Task goal :: Convert the lines of all the items below into a Markdown table with the columns "No." and "Text", giving each line its row number and skipping blank lines. Leave the pictures out of the table.

Data for processing ::
%%

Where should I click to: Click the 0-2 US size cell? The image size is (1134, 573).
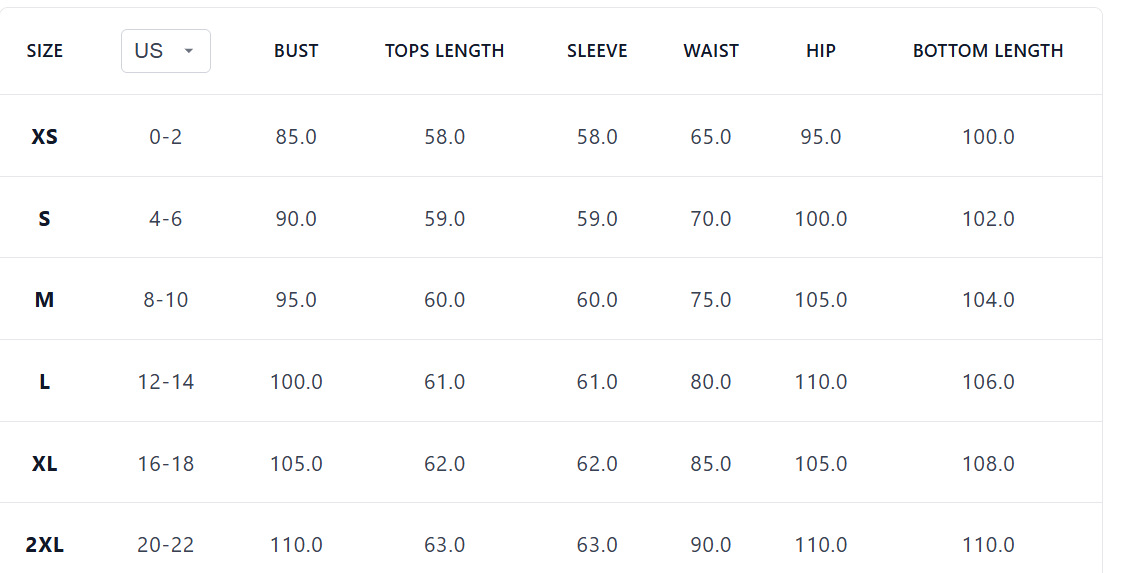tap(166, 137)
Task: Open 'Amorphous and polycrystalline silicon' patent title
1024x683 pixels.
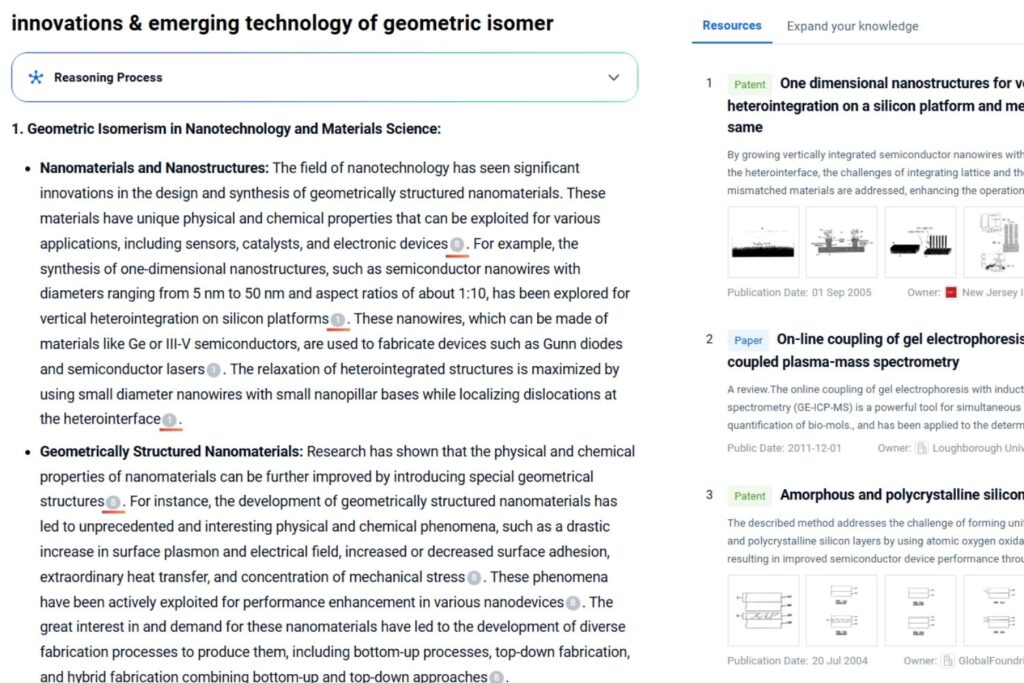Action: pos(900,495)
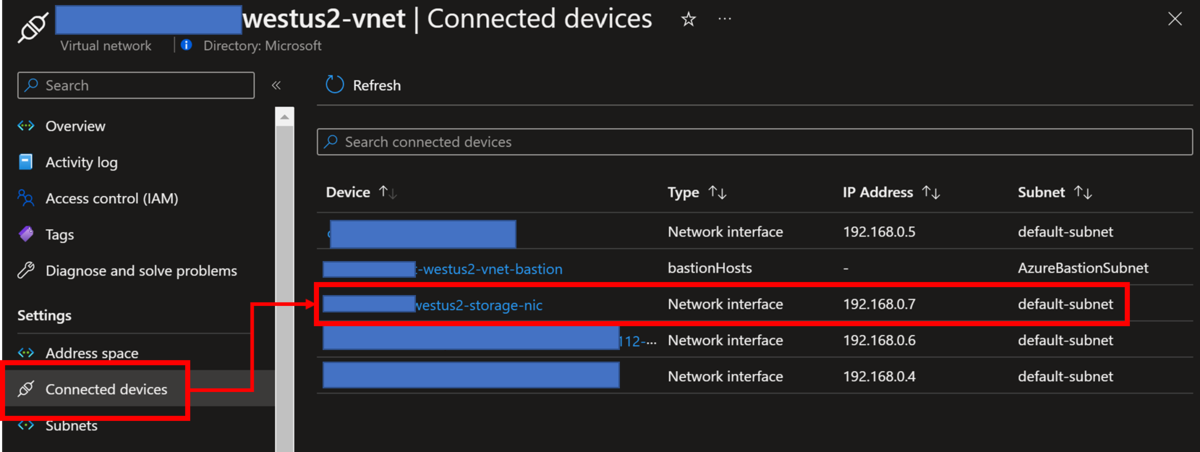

%%

Result below ::
| No. | Text |
|---|---|
| 1 | Where should I click to: Click the 0-2 US size cell? The image size is (1134, 573). |
| 2 | tap(166, 137) |
| 3 | Task: Open 'Amorphous and polycrystalline silicon' patent title |
| 4 | 1024x683 pixels. |
| 5 | Action: pos(900,495) |